== Records shown ==
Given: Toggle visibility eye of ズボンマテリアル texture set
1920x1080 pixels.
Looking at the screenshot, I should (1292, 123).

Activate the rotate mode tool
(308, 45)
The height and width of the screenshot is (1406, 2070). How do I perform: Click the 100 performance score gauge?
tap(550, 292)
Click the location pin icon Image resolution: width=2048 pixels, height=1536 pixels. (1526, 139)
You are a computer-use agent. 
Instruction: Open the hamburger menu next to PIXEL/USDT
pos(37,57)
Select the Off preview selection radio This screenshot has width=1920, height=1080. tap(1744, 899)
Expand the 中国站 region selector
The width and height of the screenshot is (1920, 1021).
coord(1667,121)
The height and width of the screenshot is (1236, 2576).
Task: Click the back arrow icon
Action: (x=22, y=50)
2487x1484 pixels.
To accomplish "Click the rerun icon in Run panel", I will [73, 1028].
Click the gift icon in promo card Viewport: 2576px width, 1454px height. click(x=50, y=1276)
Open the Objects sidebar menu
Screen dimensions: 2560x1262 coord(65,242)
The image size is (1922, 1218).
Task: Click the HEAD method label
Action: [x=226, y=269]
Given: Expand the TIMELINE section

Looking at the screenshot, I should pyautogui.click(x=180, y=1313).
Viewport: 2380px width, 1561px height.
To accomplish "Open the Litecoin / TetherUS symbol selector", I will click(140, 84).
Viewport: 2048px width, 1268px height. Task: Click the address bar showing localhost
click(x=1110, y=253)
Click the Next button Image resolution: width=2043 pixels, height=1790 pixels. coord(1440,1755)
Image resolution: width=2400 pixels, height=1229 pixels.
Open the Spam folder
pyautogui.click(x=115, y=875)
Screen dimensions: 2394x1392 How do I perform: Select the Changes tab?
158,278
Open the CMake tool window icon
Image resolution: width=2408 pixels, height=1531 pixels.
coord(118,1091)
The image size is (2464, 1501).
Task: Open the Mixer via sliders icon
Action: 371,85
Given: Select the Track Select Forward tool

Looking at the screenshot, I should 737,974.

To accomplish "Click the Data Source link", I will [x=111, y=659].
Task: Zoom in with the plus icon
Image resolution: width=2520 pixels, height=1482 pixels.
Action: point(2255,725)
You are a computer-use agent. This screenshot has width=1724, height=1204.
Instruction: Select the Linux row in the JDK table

== Activity ==
Write the listing out again, matching every line exactly.

== Solution to this problem ==
Given: Toggle visibility eye of ズボンマテリアル texture set
1920x1080 pixels.
Looking at the screenshot, I should (1292, 123).

Activate the rotate mode tool
(308, 45)
The height and width of the screenshot is (1406, 2070). How do I perform: Click the 100 performance score gauge?
tap(550, 292)
Click the location pin icon Image resolution: width=2048 pixels, height=1536 pixels. (1526, 139)
You are a computer-use agent. 
Instruction: Open the hamburger menu next to PIXEL/USDT
pos(37,57)
Select the Off preview selection radio This screenshot has width=1920, height=1080. tap(1744, 899)
Expand the 中国站 region selector
The width and height of the screenshot is (1920, 1021).
coord(1667,121)
The height and width of the screenshot is (1236, 2576).
Task: Click the back arrow icon
Action: (x=22, y=50)
2487x1484 pixels.
To accomplish "Click the rerun icon in Run panel", I will [73, 1028].
Click the gift icon in promo card Viewport: 2576px width, 1454px height. click(x=50, y=1276)
Open the Objects sidebar menu
Screen dimensions: 2560x1262 coord(65,242)
The image size is (1922, 1218).
Task: Click the HEAD method label
Action: [x=226, y=269]
Given: Expand the TIMELINE section

Looking at the screenshot, I should pyautogui.click(x=180, y=1313).
Viewport: 2380px width, 1561px height.
To accomplish "Open the Litecoin / TetherUS symbol selector", I will click(140, 84).
Viewport: 2048px width, 1268px height. Task: Click the address bar showing localhost
click(x=1110, y=253)
Click the Next button Image resolution: width=2043 pixels, height=1790 pixels. coord(1440,1755)
Image resolution: width=2400 pixels, height=1229 pixels.
Open the Spam folder
pyautogui.click(x=115, y=875)
Screen dimensions: 2394x1392 How do I perform: Select the Changes tab?
158,278
Open the CMake tool window icon
Image resolution: width=2408 pixels, height=1531 pixels.
coord(118,1091)
The image size is (2464, 1501).
Task: Open the Mixer via sliders icon
Action: 371,85
Given: Select the Track Select Forward tool

Looking at the screenshot, I should 737,974.

To accomplish "Click the Data Source link", I will [x=111, y=659].
Task: Zoom in with the plus icon
Image resolution: width=2520 pixels, height=1482 pixels.
Action: point(2255,725)
You are a computer-use agent. This screenshot has width=1724, height=1204.
Instruction: Select the Linux row in the JDK table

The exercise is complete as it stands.